Ambro van Hoof, Ph.D., assistant professor, microbiology and molecular genetics,
Medical School and GSBS

Ambro van Hoof, Ph.D.

You have a check that signifies money is owed to you. To turn it into cash, you go to a bank or ATM, which acts to “translate” your check into hard cash.

Similarly, DNA is a message that must be translated to mean something to the cell.

Within the nucleus of a cell lies DNA – the genetic material that defines how your body works. The DNA message needs to be delivered to the cytoplasm (the substance between the nucleus and the membrane wall) of the cell to tell assembling elements there to make a functional protein for which that gene codes. Messenger RNA (mRNA) is the “check” sent to accomplish this task.

“Gene expression is a complex process that all life forms need to carry out in a precisely controlled fashion,” said Ambro van Hoof, Ph.D. Dysregulation of this process can cause different diseases, depending upon the genes affected. Van Hoof studies one way in which this process may go awry – degradation of mRNA after it has sent its message.

“The degradation of mRNA is one of the last steps in gene expression and serves important roles in this process,” van Hoof said. Disruption of this process may result in abnormal protein levels or affect the processing of other gene products.
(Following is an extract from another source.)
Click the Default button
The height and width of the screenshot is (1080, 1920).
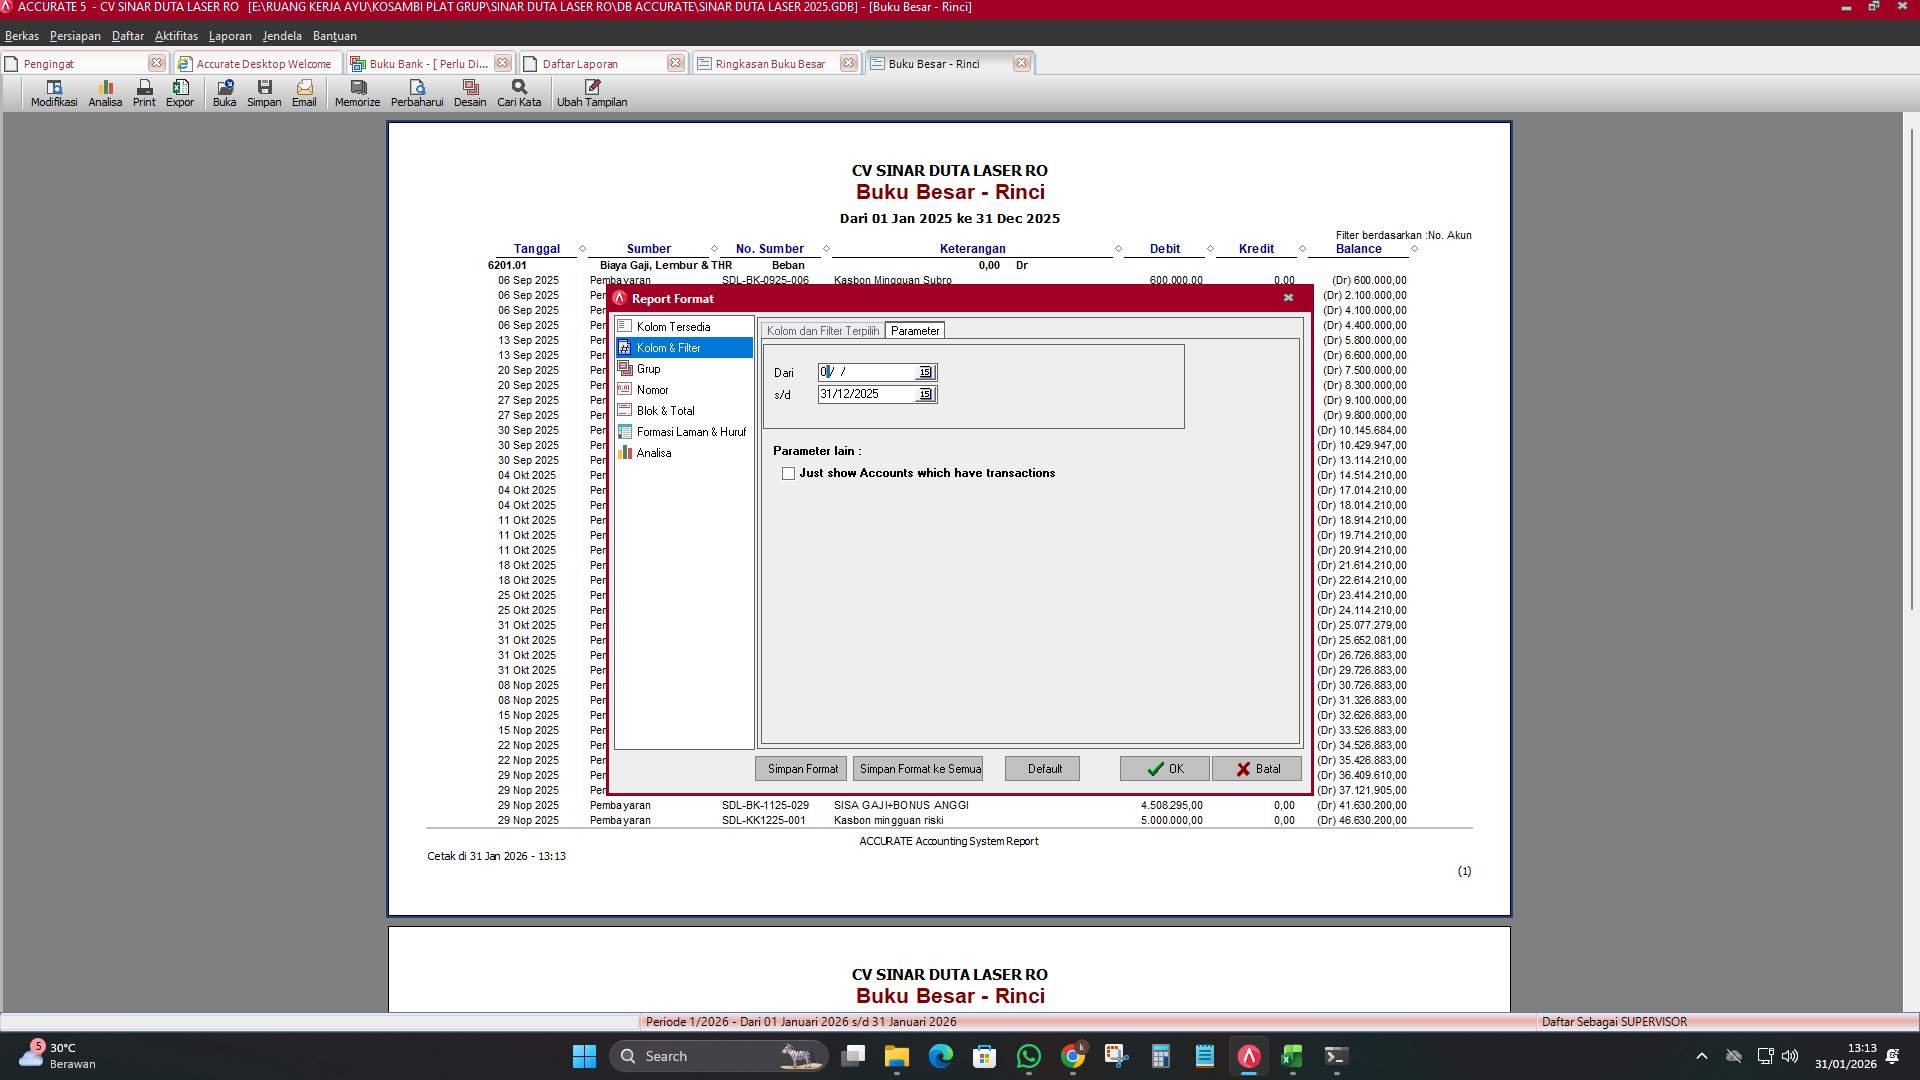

mRNA that is translated into protein has a stop signal to tell the cellular machinery that the job of translation is finished. mRNA lacking this stop signal is called “nonstop” mRNA.
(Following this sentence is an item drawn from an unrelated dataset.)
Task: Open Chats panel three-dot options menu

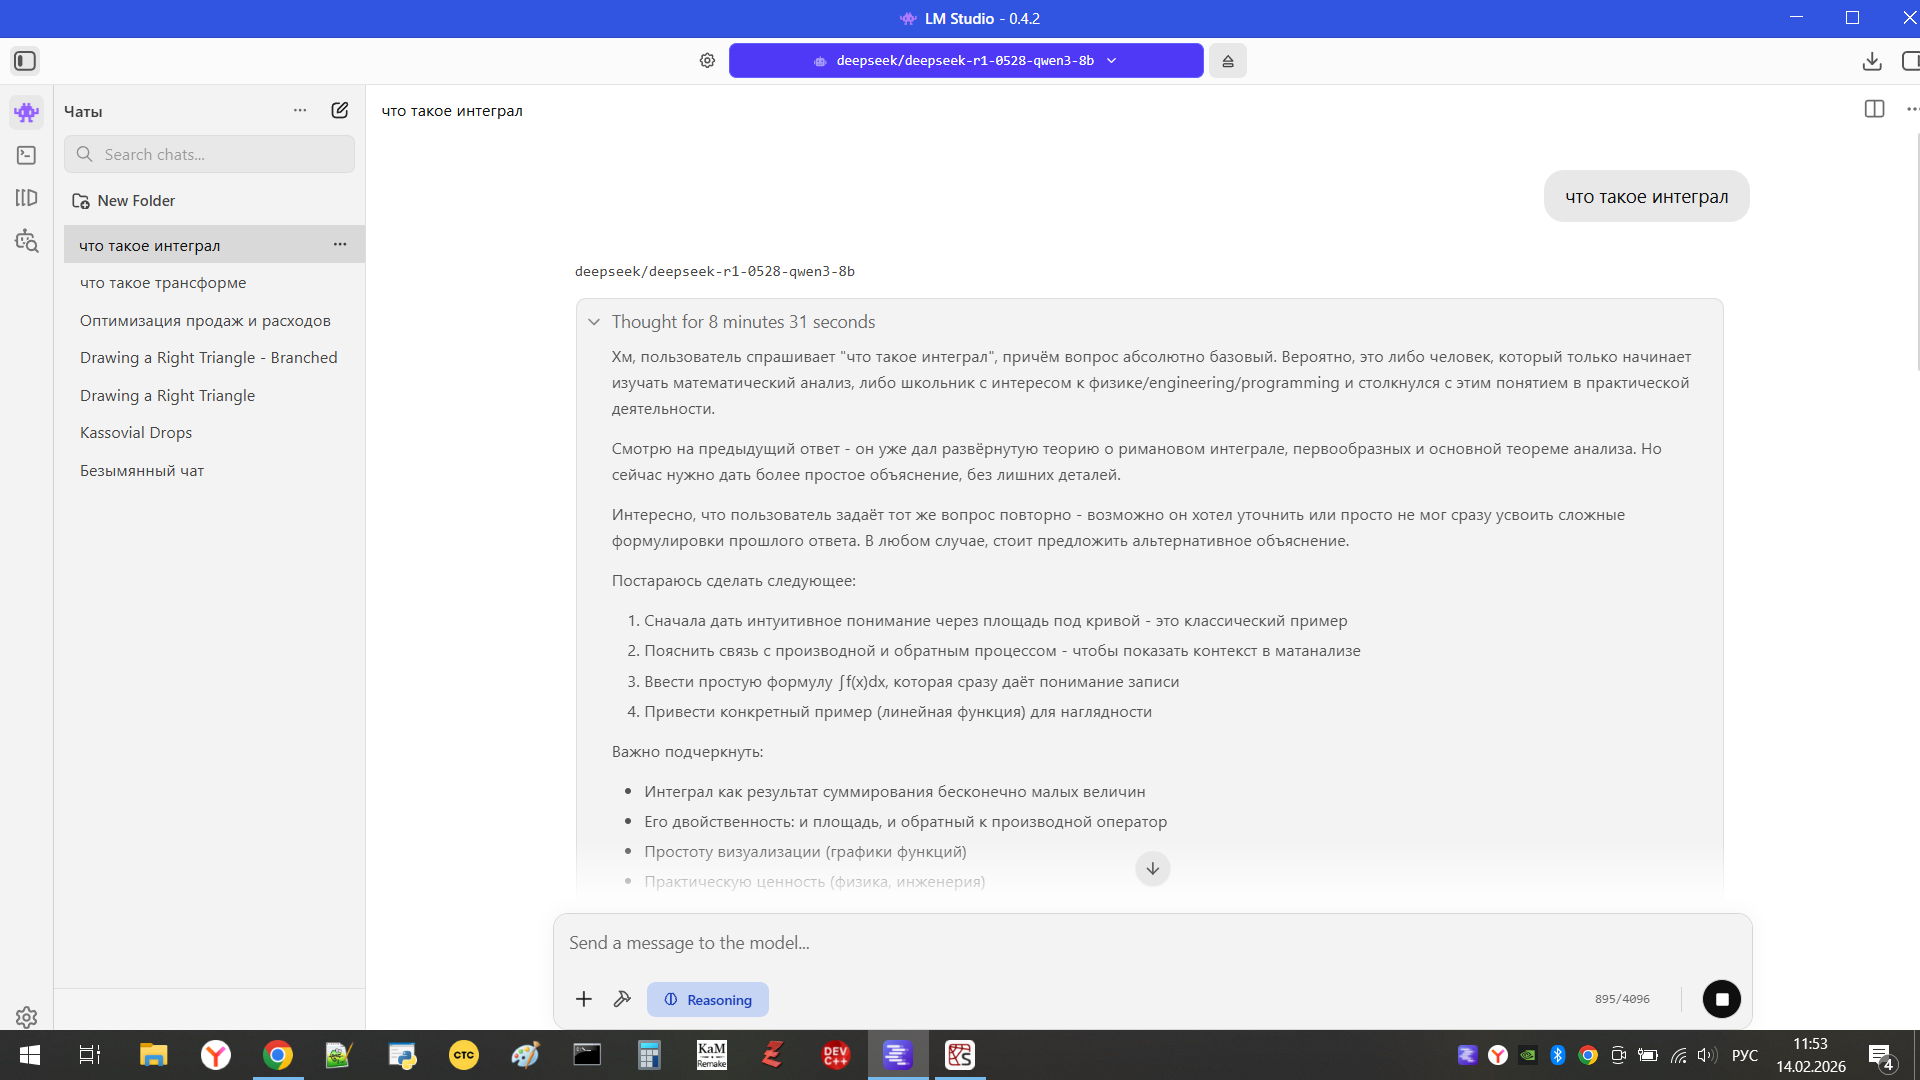Action: pyautogui.click(x=300, y=110)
“We concentrate on these mRNAs because they are extremely rapidly degraded, but they are degraded by the same enzymes that degrade other mRNAs,” van Hoof said. “We hope that if we understand nonstop mRNA decay in detail, this will also help us understand how normal mRNAs are degraded.”

Although van Hoof’s studies are performed in a yeast model system, discovering how mRNA decay is regulated has wide benefits. “Nonstop mRNAs are also made in human cells, and nonstop mRNA decay may contribute to human disease,” he said.

For example, “in most humans there is only one stop signal in the APRT (adenine phosphoribosyltransferase) gene. In patients where this stop signal is mutated to any other signal, the APRT mRNA is very rapidly degraded, and less APRT protein is made,” he explained. Since this protein is particularly important to kidney function, a reduced amount of this protein is related to kidney disease.

Another example of the human applicability of nonstop RNA is the GPR54 (G protein-coupled receptor 54) gene. “If the only stop signal in this gene is mutated, the mRNA is rapidly degraded, and the encoded protein is not made. As a result, these patients fail to develop normally during puberty and are sterile,” van Hoof said.

By facilitating the understanding of the complex mechanism by which genes are regulated, research on nonstop mRNAs applies to a wide array of diseases with defects in mRNA decay.